One of the best activities, as recommended by experts, is to get your teen thinking. For example, simply sitting down with your teen and getting them thinking about their future and how will they deal with emergency situations in the event you are not around. Ask your teen, “Say you are living on your own and an emergency arises, such as an unforeseen vehicle breakdown, and you need to raise $1,000 quickly; what strategies would you use to raise the money on your own?”

Another example is to show them real world exercises concerning living on their own. Find out what their plans are after high school and then have them go through the very tasks they would have to perform if today was their last day of high school. For instance, if their plan is go to college and live off campus, have them go to apartments.com and look for actual apartments. Help them price out the apartment with electricity, phone bill, and transportation costs. How will they pay for their expenses while doing their schoolwork? Based on the total cost of the expenses, have them type out a plan and budget so they understand how much money he or she will need in order to continue to live comfortably.

The third thing is to help them to find a mentor. Someone who is perhaps a celebrity blogger or someone respected in the financial mentorship community. Your teen will be able to follow this mentor’s blog and get financial advice on an ongoing basis. What’s more important is that financial advice tends to change to match the economy surrounding your teen. What may have been good advice a decade ago, may not suit your teen today.
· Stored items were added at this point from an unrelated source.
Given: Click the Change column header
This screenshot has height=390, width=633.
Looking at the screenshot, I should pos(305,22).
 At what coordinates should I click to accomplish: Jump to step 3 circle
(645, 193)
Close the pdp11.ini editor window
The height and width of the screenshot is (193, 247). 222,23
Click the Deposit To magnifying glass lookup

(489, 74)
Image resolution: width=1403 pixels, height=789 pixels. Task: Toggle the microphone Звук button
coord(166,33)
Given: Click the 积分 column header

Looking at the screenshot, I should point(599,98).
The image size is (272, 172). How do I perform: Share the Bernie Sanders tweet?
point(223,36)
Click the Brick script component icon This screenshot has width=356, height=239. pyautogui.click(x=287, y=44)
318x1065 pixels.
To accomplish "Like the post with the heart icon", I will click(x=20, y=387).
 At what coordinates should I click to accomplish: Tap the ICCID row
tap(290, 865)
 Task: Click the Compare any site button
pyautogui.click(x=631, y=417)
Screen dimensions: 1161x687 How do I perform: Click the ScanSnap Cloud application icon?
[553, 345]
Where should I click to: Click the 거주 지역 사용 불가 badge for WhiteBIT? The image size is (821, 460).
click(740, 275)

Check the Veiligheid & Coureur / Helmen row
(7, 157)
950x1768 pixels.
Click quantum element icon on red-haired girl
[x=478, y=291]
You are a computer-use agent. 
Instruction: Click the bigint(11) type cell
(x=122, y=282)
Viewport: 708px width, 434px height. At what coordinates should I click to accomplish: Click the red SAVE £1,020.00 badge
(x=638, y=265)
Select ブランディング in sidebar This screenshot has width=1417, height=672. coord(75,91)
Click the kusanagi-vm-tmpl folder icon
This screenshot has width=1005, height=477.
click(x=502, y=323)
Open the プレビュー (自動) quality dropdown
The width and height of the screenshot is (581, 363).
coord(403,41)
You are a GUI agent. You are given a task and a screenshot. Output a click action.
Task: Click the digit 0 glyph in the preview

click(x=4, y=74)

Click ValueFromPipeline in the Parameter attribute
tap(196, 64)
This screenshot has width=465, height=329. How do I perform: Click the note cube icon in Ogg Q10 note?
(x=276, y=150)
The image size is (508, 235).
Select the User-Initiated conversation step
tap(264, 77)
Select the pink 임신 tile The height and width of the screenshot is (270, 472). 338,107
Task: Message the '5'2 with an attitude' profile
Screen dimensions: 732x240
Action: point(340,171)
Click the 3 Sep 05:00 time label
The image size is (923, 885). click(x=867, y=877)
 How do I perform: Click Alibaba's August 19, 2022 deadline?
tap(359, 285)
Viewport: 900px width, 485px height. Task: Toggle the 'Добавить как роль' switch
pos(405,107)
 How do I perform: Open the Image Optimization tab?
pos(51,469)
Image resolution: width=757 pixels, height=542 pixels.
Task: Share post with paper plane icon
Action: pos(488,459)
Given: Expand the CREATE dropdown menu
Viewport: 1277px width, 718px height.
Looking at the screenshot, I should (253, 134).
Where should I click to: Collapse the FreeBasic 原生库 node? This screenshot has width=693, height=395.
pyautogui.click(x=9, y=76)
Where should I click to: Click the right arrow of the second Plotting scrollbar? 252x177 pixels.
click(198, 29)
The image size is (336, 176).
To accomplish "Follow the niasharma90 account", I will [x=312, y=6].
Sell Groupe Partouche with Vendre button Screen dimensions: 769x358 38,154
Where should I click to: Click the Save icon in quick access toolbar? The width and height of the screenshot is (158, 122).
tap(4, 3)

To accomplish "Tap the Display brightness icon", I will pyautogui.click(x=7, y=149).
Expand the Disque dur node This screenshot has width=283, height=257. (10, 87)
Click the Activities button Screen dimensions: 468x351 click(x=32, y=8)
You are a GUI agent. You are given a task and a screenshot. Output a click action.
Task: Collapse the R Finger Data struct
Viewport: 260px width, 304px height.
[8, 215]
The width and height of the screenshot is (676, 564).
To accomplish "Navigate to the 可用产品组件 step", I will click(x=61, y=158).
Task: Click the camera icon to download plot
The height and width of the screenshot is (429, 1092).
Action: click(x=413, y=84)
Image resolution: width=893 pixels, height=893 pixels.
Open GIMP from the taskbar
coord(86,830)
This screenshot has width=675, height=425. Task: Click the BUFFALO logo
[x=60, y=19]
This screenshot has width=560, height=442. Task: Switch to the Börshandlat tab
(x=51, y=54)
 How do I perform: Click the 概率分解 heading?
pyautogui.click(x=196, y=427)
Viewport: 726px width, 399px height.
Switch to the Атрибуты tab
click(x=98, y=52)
Finally, giving your teen the power to earn money now through chores or schoolwork will help them to learn the value of earning cash. Let them learn how to manage their own funds. Also, the experts recommend letting your child make their own mistakes with their money so they start learning from a young age with small items rather than making a large mistake in adulthood.

In conclusion, once your child turns between 12 – 14, it will be time to start talking to them and planting seed in their mind of money management.